Lise Motherwell Recalls Childhood Summers with Helen Frankenthaler
As a must-see Frankenthaler exhibition opens at the Parrish Art Museum in Water Mill, her stepdaughter talks to Galerie
Helen Frankenthaler’s work seems especially suited for the summer. Saturated with color, her canvases and drawings exude an energy that harnesses the power and beauty of nature. On August 4, the exhibition “Abstract Climates: Helen Frankenthaler in Provincetown” will go on view at the Parrish Art Museum in Water Mill, New York, featuring paintings, photographs, and archival materials from a period when Frankenthaler and her then husband, painter Robert Motherwell, would head to Provincetown for the summer.

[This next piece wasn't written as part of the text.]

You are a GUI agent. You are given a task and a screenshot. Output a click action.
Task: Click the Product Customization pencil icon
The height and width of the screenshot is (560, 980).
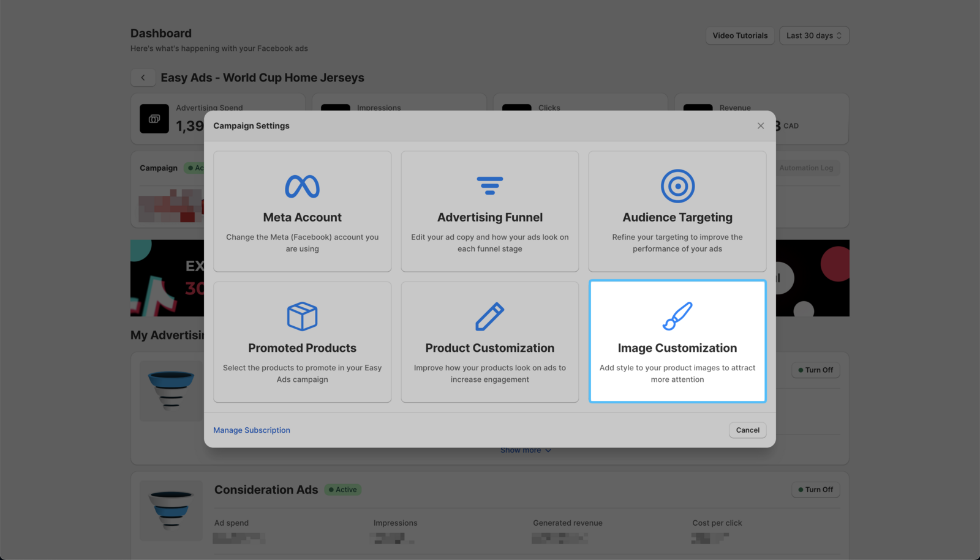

The show is cocurated by the artist’s stepdaughter Lise Motherwell and Elizabeth Smith, the Helen Frankenthaler Foundation’s executive director. Highlights include a selection of Frankenthaler’s beloved large-scale masterpieces, many of which were too large to be on display at the Provincetown Art Association and Museum, where the exhibition was organized and on view last year. All 30 of the works capture the spirit of the place: The minimally colored Blessing of the Fleet (1969), for example, is inspired by Provincetown’s annual Portuguese Festival, while Low Tide (1963) is a stunning wash of blue, green, and ocher. The ’50s and ’60s also marked a time of Frankenthaler’s most intense experimentation. That’s when, after visiting Jackson Pollock’s studio in Springs, she arrived at an innovative variant of his technique.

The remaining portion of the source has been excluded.